Interview with Mayor Antonio Villaraigosa
Stanley O. Williford | 8/8/2012, 5 p.m.
Q: How is the president's record so far on other issues affecting the community?
A: Well, look. Let's look back. One of the most important legislative achievements of the president is the Affordable Care Act, and the Republicans disparagingly call it Obamacare. The president said, 'you know they call it Obamacare, and they're right.' I supported this because Obama cares about the people--the 50 million people that didn't have health insurance, and the 32 million who get healthcare as a result of the Affordable Care Act. Nine million of them are Latinos, roughly 7 or 8 million are African American.
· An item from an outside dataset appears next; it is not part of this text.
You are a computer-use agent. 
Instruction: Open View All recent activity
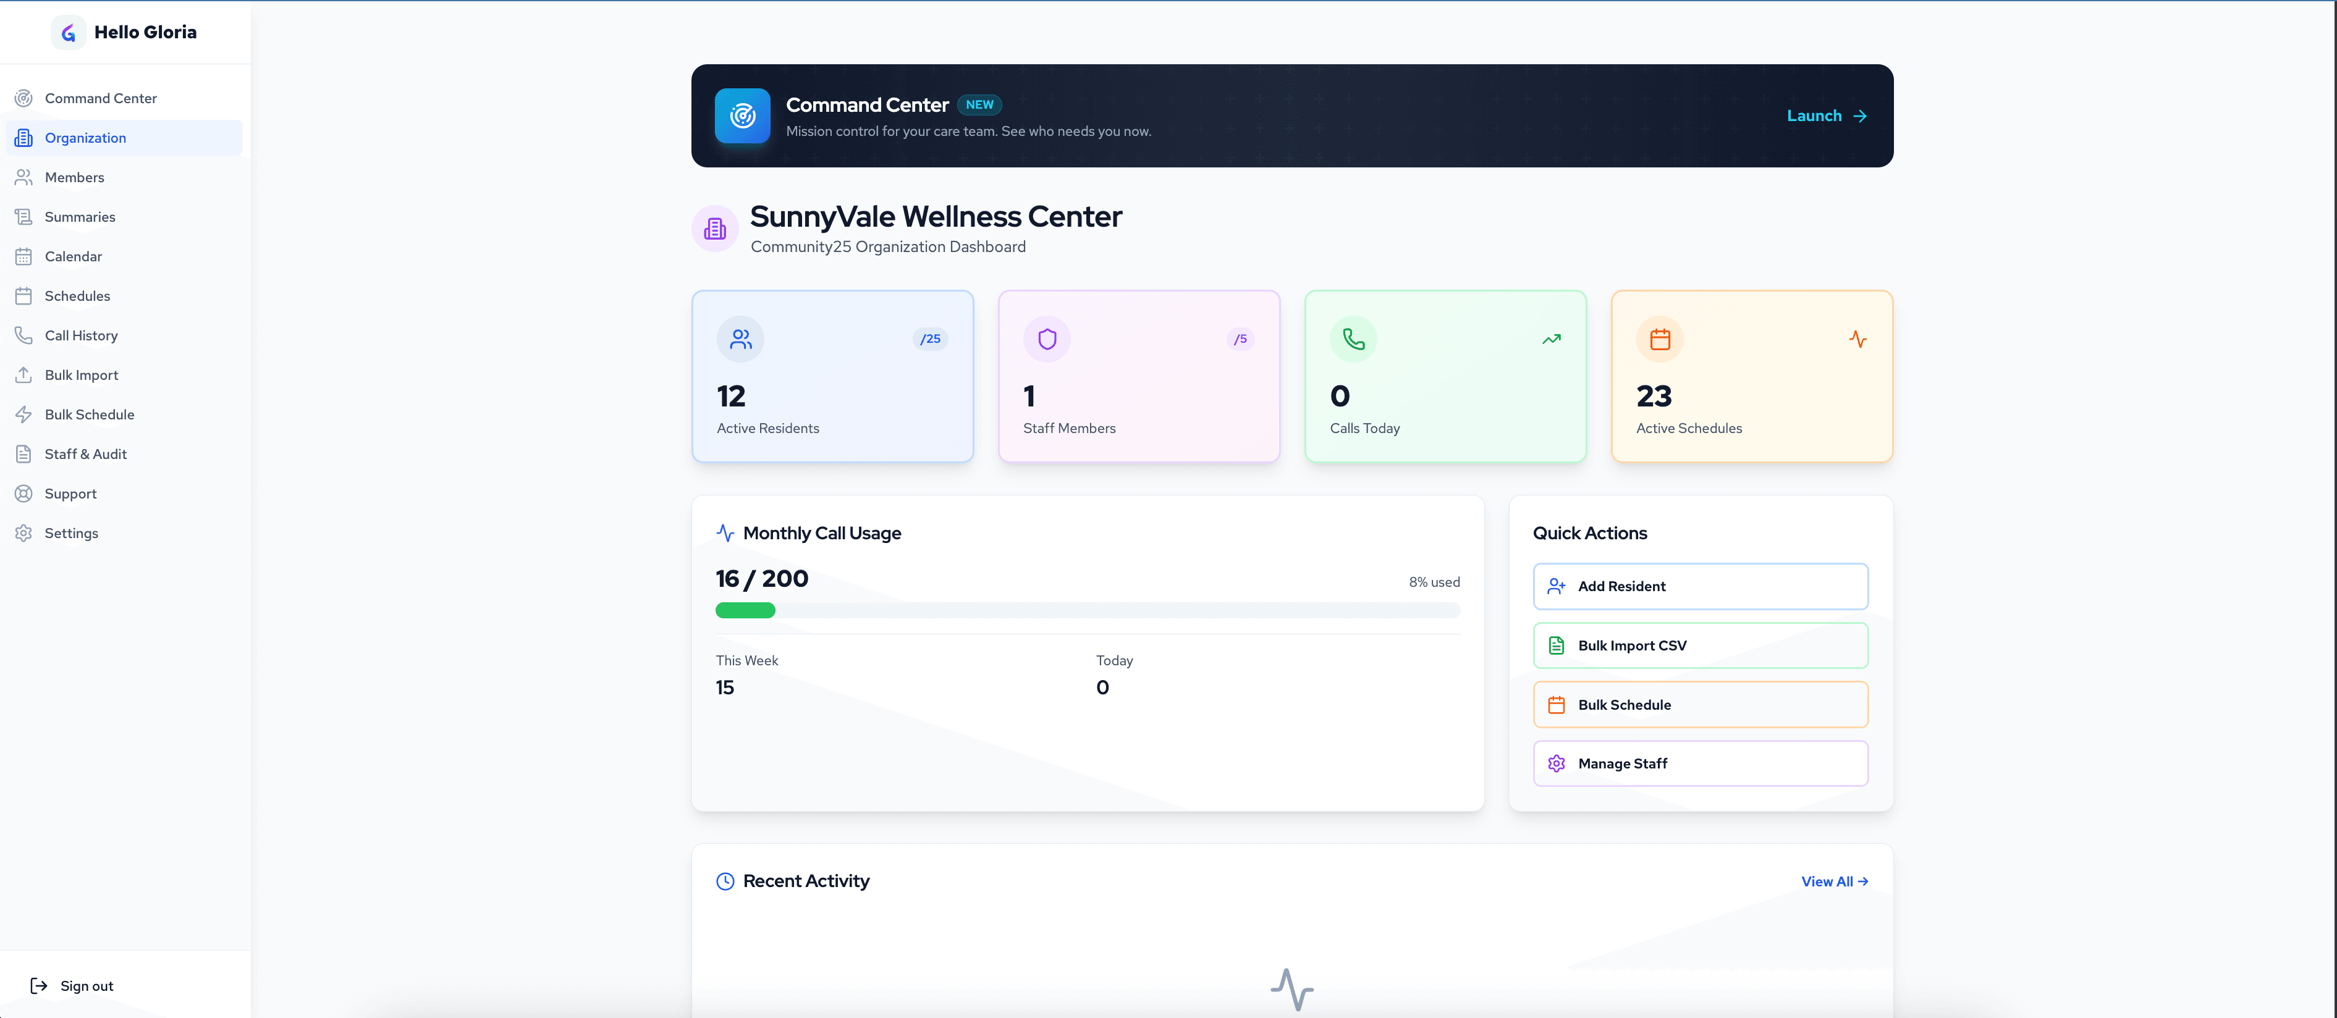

The people who are going to be helped the most by the Affordable Health Care Act are the working poor--African Americans and Latinos.
When the president supported expanding Pell grants and loans for kids of the working and middle classes to go to college, disproportionately supported were Latinos and African Americans. I think there were 150,000 Latino students and upwards of 250,000 African American students [who are supported], because when the president stands up for tax cuts for middle-class people, the people [heavily] and impacted and affected by that are us. We don't have a lot of people in the 1 percent. We're people that work hard and they want that hard work to be rewarded. We've got people who struggle and make ends meet. The work that he's done around foreclosures, holding banks responsible for the foreclosure crisis, standing up to the notion that these people ought to get some justice and compensation--[many of] those people are minorities.
Q: What plans are in place to gain more Latino support?
A: I keynoted the Nevada Democratic Party Convention, the New Mexico Democratic Party Convention and the Florida State Democratic Jefferson Jackson Dinner in Miami. I did all those because those are swing states that have large Latino populations.
I don't just speak to Latinos; I speak to African Americans, Whites, gays, and union members, environmentalists and evangelicals who support the president. So I speak to a broad cross section, but obviously they take advantage of the fact that I'm Spanish-speaking. I speak the Spanish language at TV and radio stations in all those states, and do what I can to make it very clear to Latino and others voters that the choices are clear, that the president's policies are policies that will take us on a path forward, and that Gov. Romney wants to take us back.
You see that across the board. You see that on immigration, when he [Romney] calls for the deportation of 11 million people. Five million of their kids are citizens. You see it when he's talking about civil rights and human rights issues--issue after issue there is a big chasm between the president and Gov. Romney.
Gov. Romney is saying to us that we should elect him, not because he was a governor. He doesn't want to talk about his governor record. He said he was a job-creator when he was in business. They fact-checked his claim that there were 100,000 jobs generated and they said no you didn't.
We know he made a lot of money, and there's nothing wrong with that. In America, we all believe in the creation of wealth and prosperity, but just making a lot of money, loading up companies with debt, firing workers and outsourcing their jobs isn't my idea of something that qualifies you to be president of the United States.
That's the difference between the president and Gov. Romney. The governor's policies are a carbon copy of President Bush's. President Obama's policies are focused on strengthening the middle class, investing in their kids' education, rebuilding our infrastructure so America can stay strong and get strong again.